Waste to energy can be another low-risk, stable return sector that fits into the energy transition model. Waste is an inexpensive fuel and often poses a health and environmental threat when carelessly disposed of or landfilled, particularly when waste containing heavy metals is landfilled risking contamination of precious drinking water aquifers. Many government programs encourage the reuse of waste for fuel such as California’s Low Carbon Fuel Standard program. As with tax incentives for carbon sequestration, government policy supports these growing industries alongside investor and consumer demand. Indeed, carbon tax plans, as have been adopted by several governments around the world, generally shift the balance of business and investment in favor or low and lower carbon activities in general.

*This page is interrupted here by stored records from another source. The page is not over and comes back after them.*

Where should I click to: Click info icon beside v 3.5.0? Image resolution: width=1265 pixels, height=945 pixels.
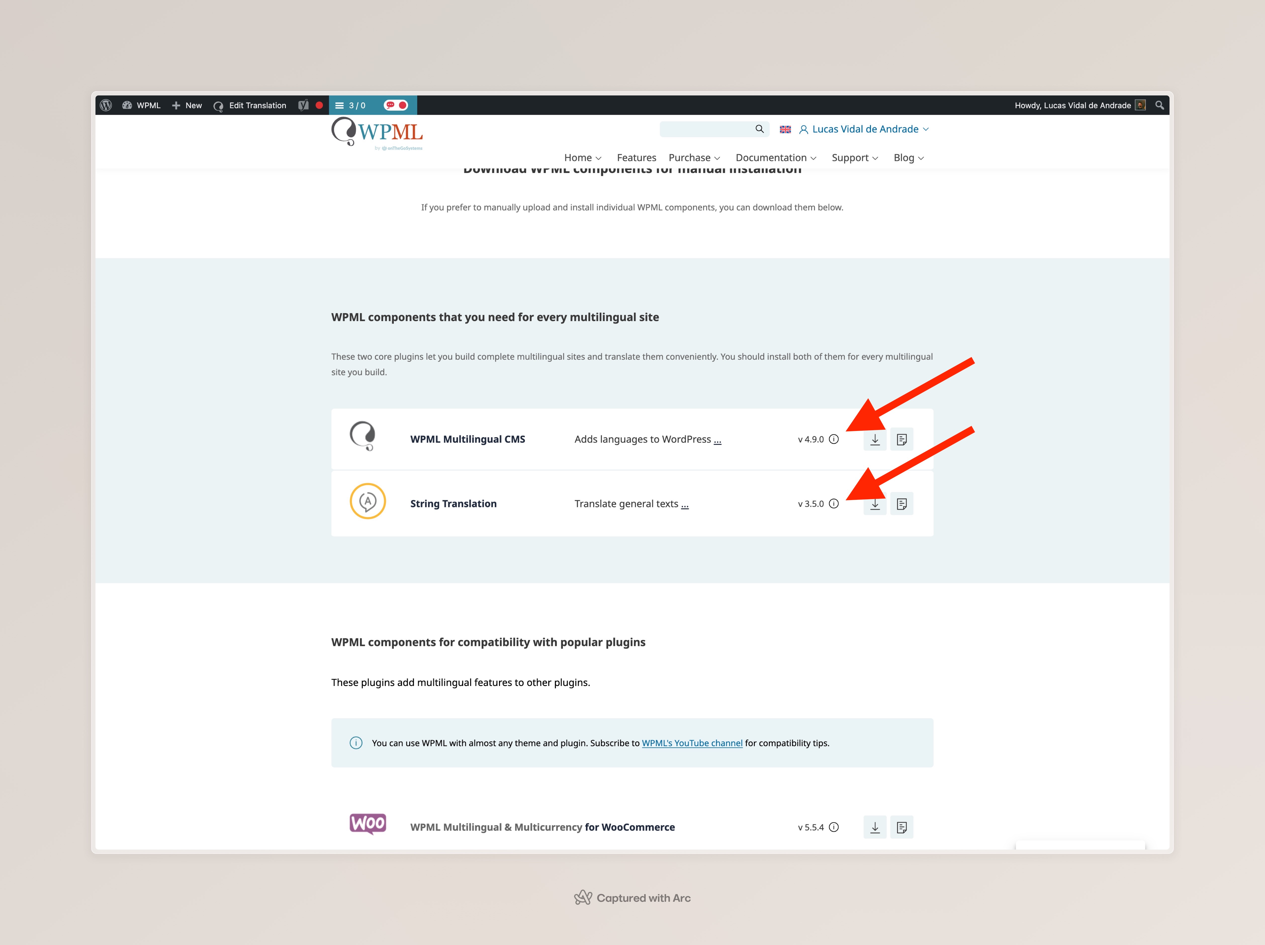[834, 504]
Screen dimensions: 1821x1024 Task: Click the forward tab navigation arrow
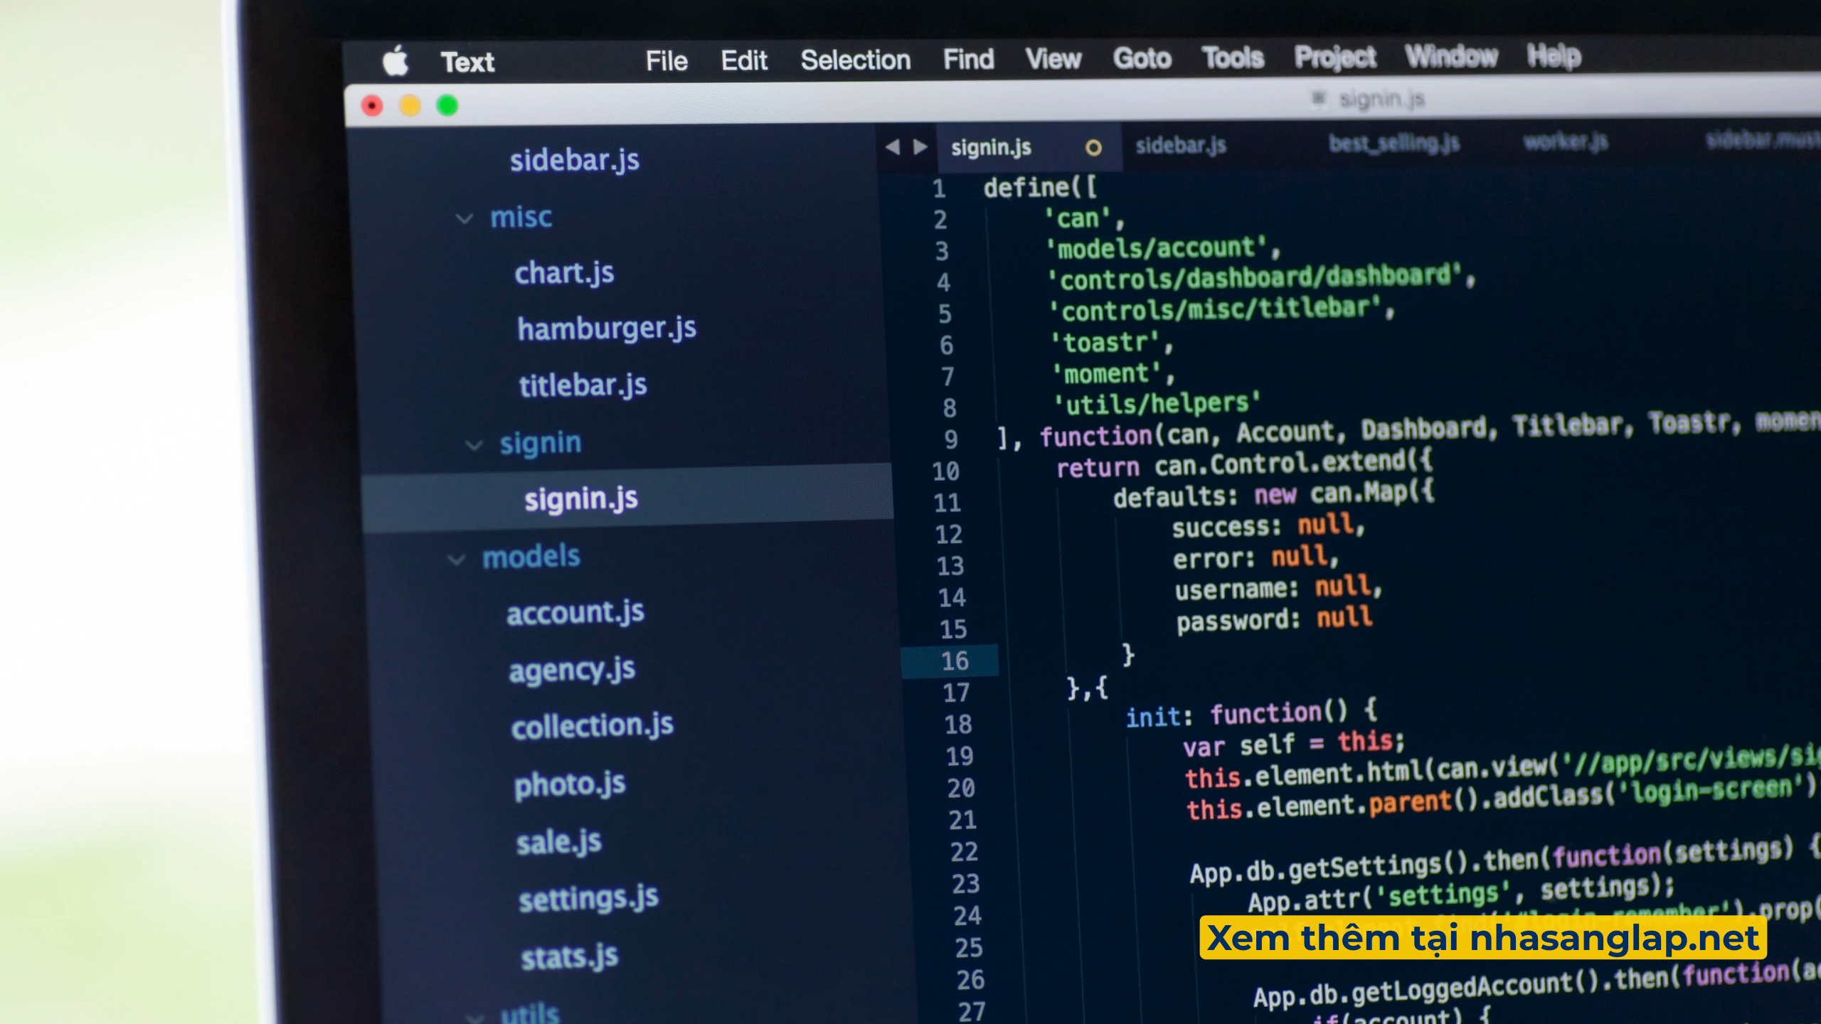(920, 147)
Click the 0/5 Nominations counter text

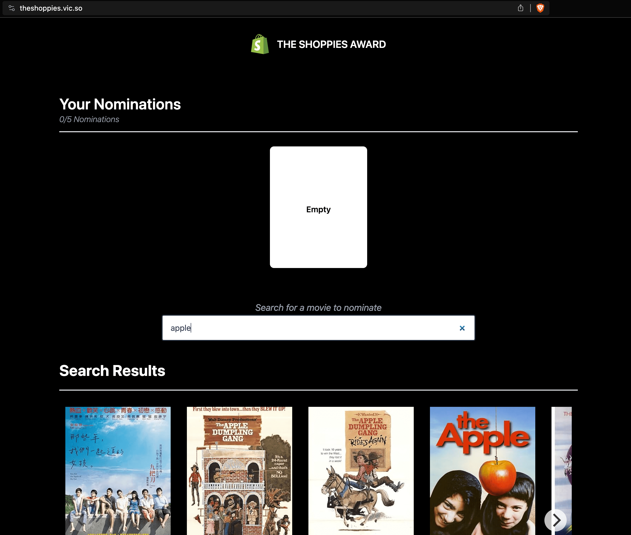click(x=89, y=119)
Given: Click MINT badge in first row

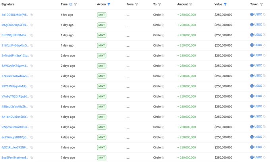Looking at the screenshot, I should (x=102, y=15).
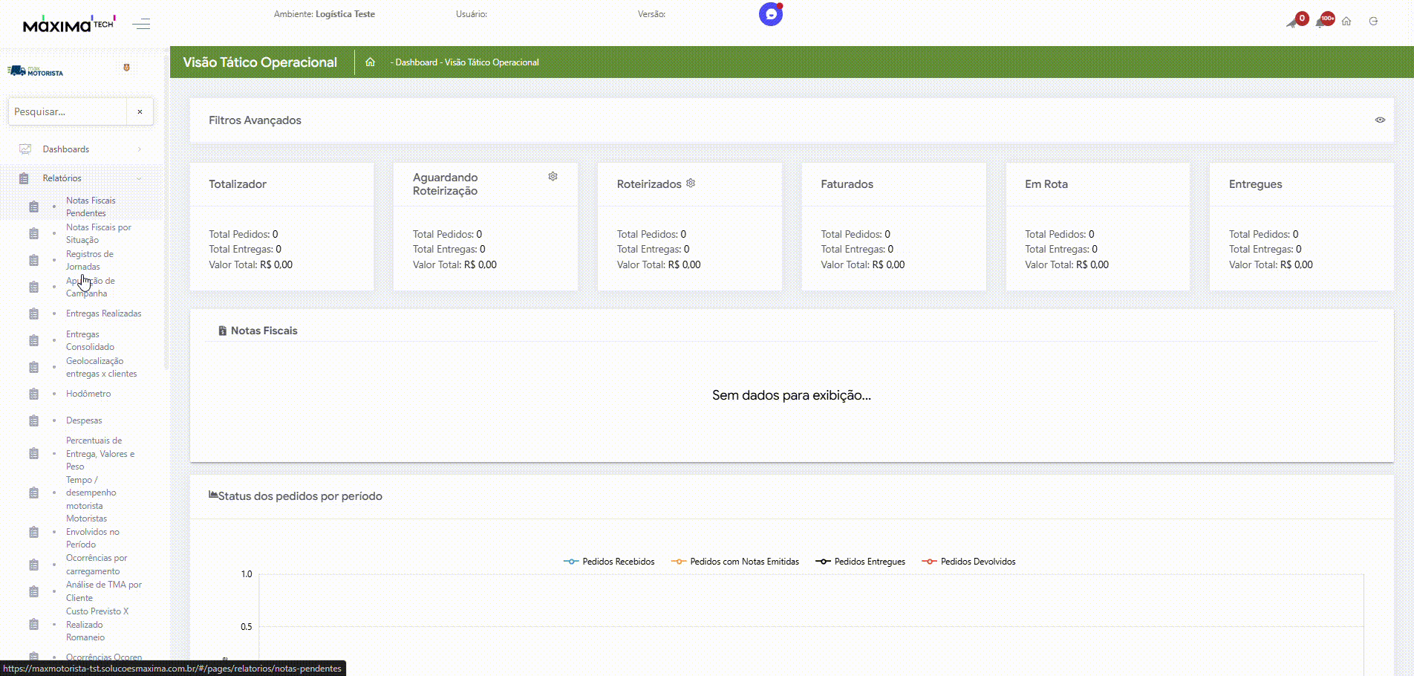
Task: Click the breadcrumb home icon in green bar
Action: pyautogui.click(x=370, y=62)
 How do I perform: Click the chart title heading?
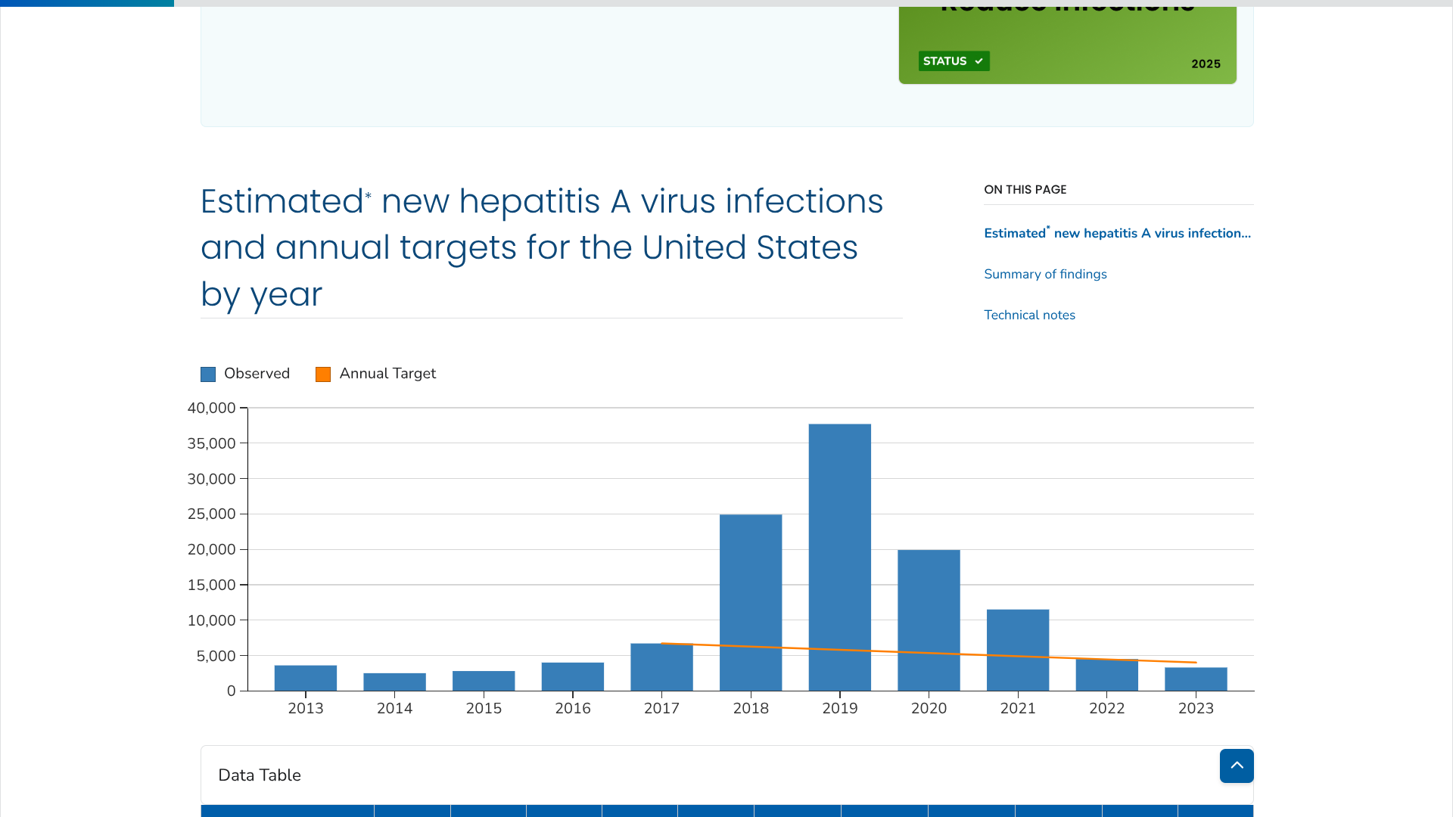pos(541,247)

Offshore wind is the more adventurous sibling of onshore wind, but with less noise and aesthetic pollution for communities. American states on the East Coast have led the drive for offshore wind development plans to achieve ambitious renewable energy targets, while the EU has been many steps ahead in the sector for a quite some time. With strong governmental support and PPP opportunities on offer, offshore wind will be a major player in the energy transition for decades to come.
Advanced battery technology may appeal for a tech/venture capital bucket. At the other end of the risk spectrum simply incorporating existing battery technology or inexpensive solar panels at an operating gas fire power plant or optimally selecting manufacturing facility locations and material suppliers to shorten carbon-heavy transportation distances are actionable strategies for any business model. Traditional real estate portfolios can provide enhanced value from energy efficiency programs.
The energy transition is happening now. While exact policy plans will vary country to country, change is already afoot as the consensus opinion is that the coming decade is critical for slowing warming. The economy of the energy transition is both immediate and long-term, as much change can and will take place in the immediate future but it will also take decades for the complete transition to occur, so energy transition is both a necessary current driver of asset allocation in portfolios, large and small, and also among the largest fields of business opportunity for the future. The time to invest in the energy transition is now.